---------- DATASET EXTRACT

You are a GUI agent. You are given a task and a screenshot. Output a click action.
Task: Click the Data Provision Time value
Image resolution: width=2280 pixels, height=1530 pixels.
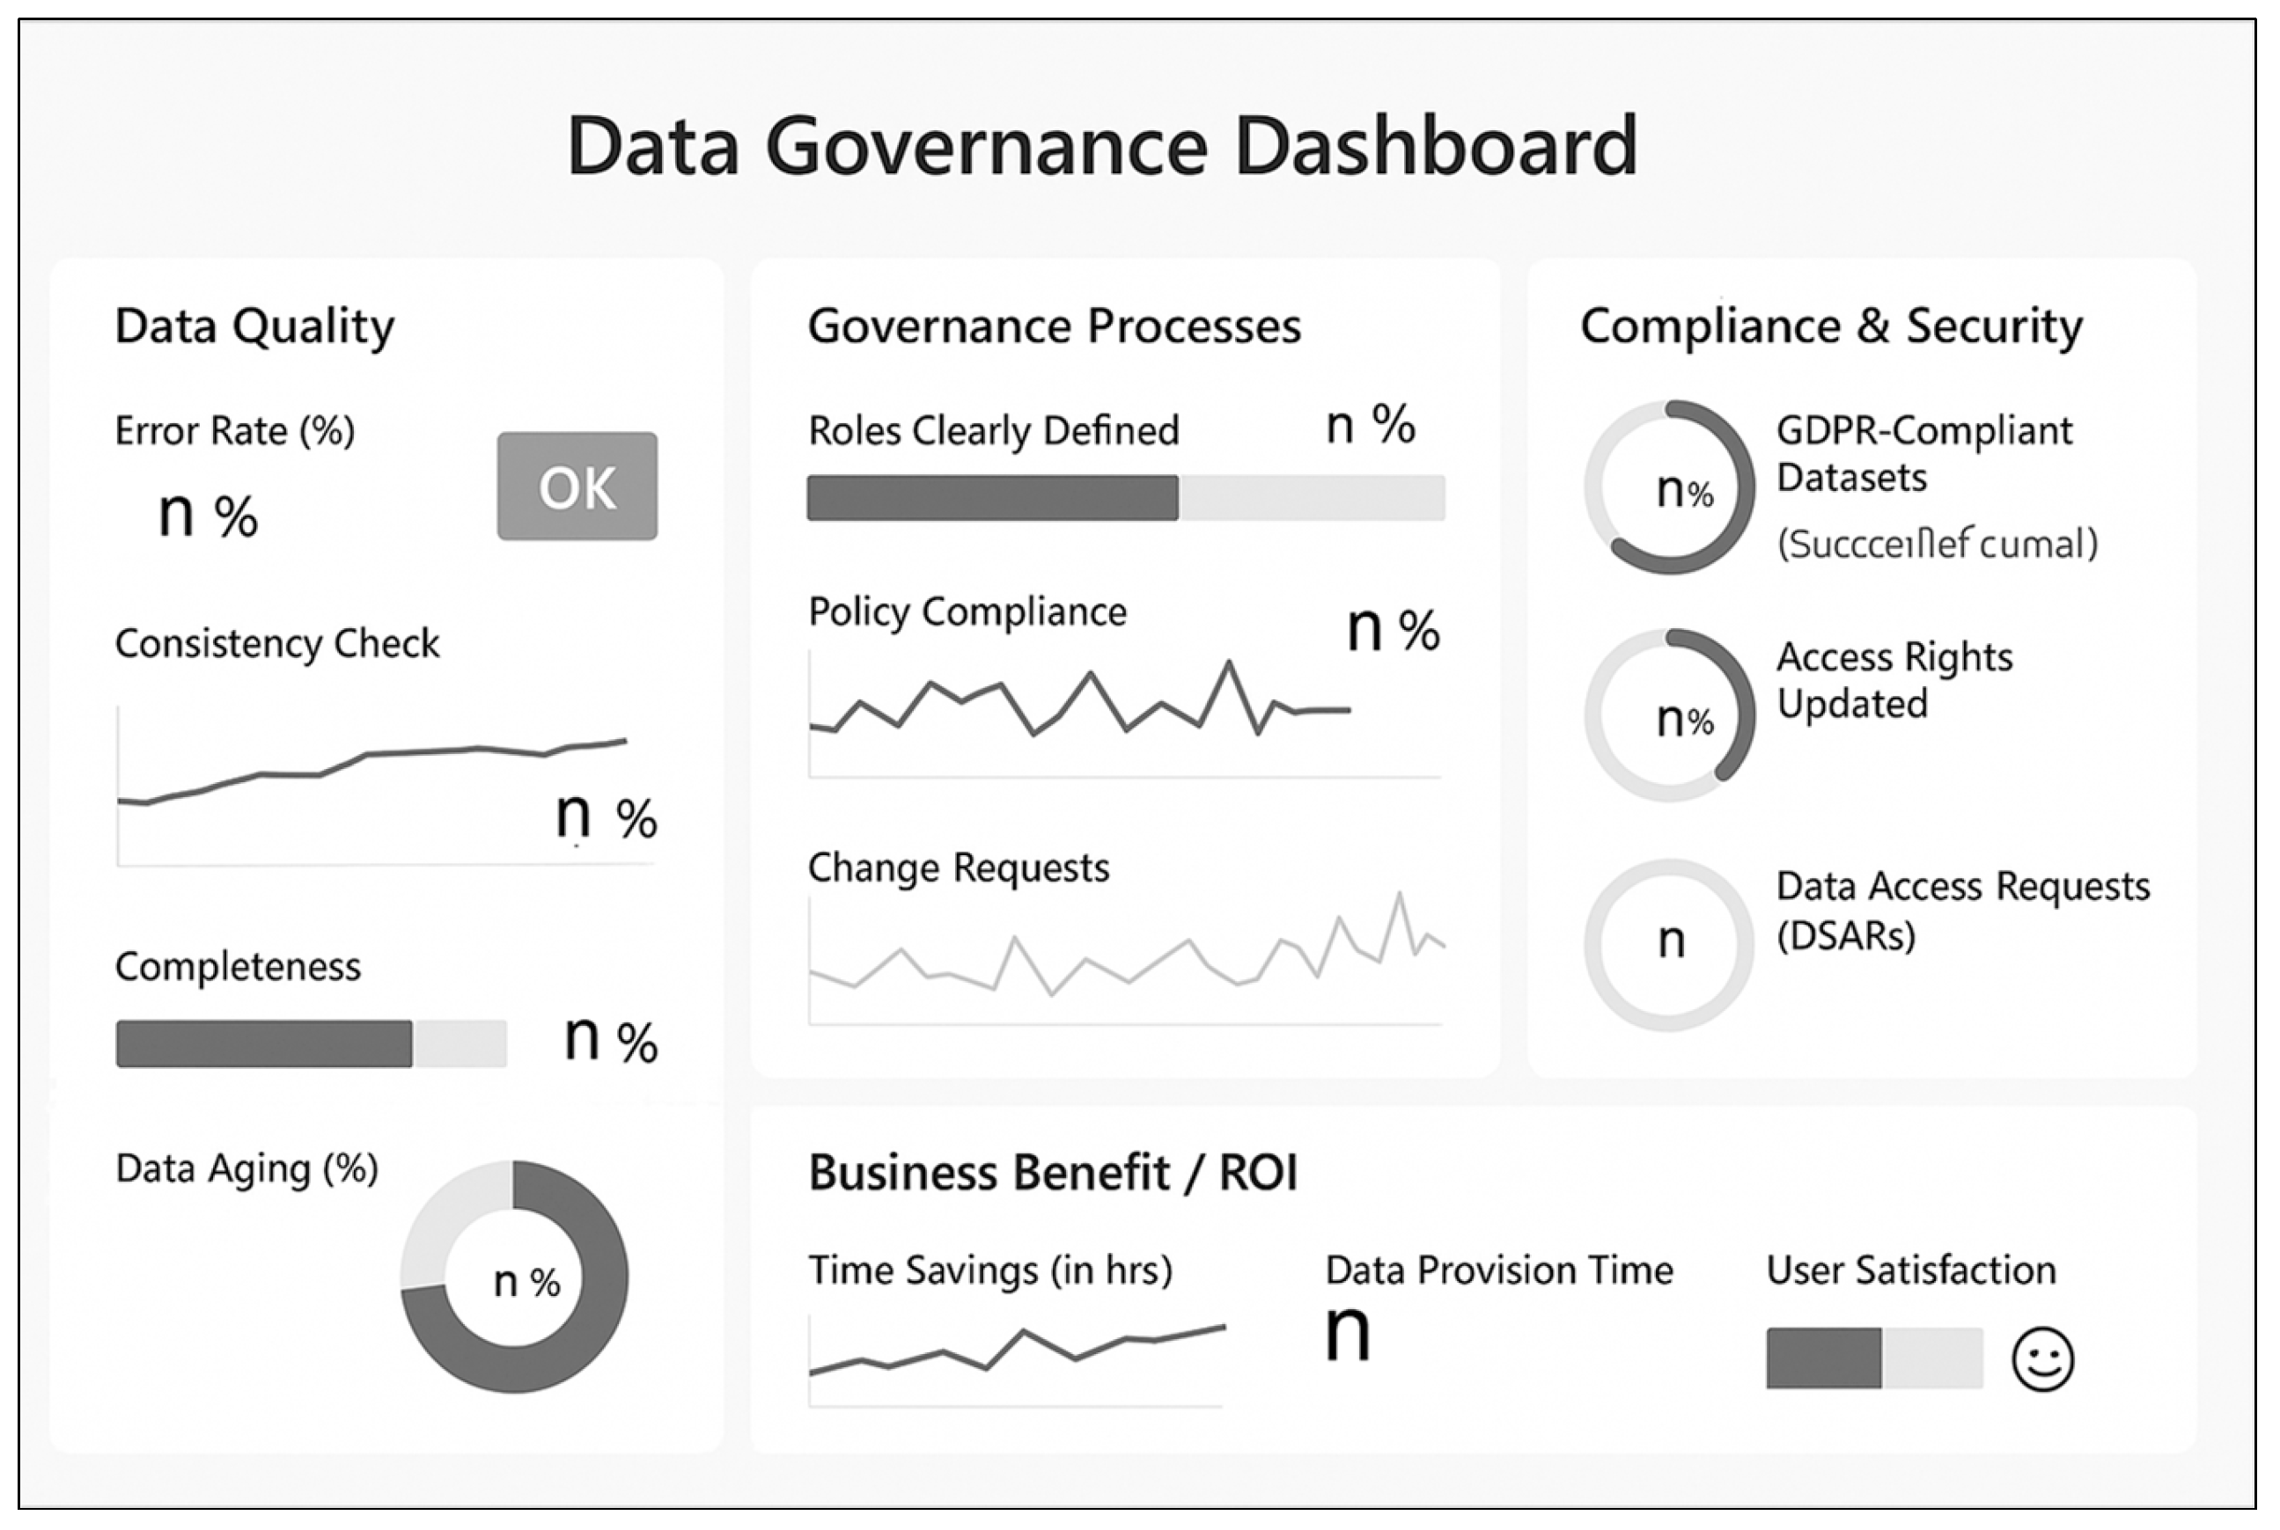point(1348,1333)
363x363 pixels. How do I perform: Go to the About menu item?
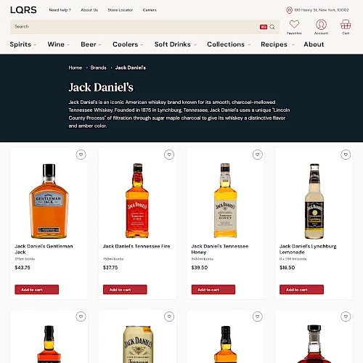click(314, 44)
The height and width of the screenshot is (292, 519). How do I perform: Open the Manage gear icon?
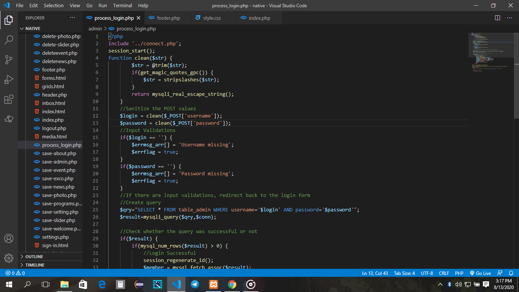coord(9,258)
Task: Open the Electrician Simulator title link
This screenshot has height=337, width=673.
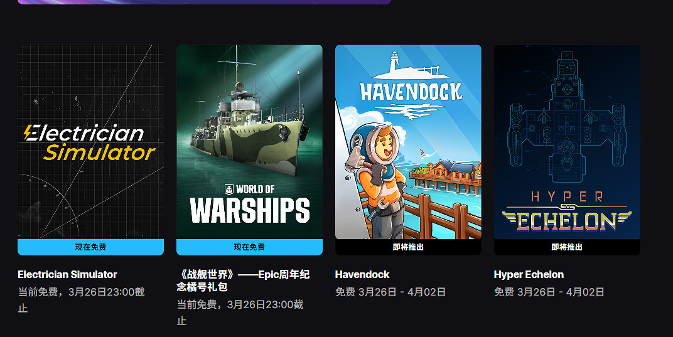Action: pyautogui.click(x=67, y=274)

--------------------

YOUR ASSIGNMENT -
Your copy should hold only the lines from the line with "Task: Open the" through the end of the data above, both ends included, transcribed exactly and without pictures.

ANSWER SPACE -
Task: Open the Electrician Simulator title link
This screenshot has height=337, width=673.
Action: pyautogui.click(x=67, y=274)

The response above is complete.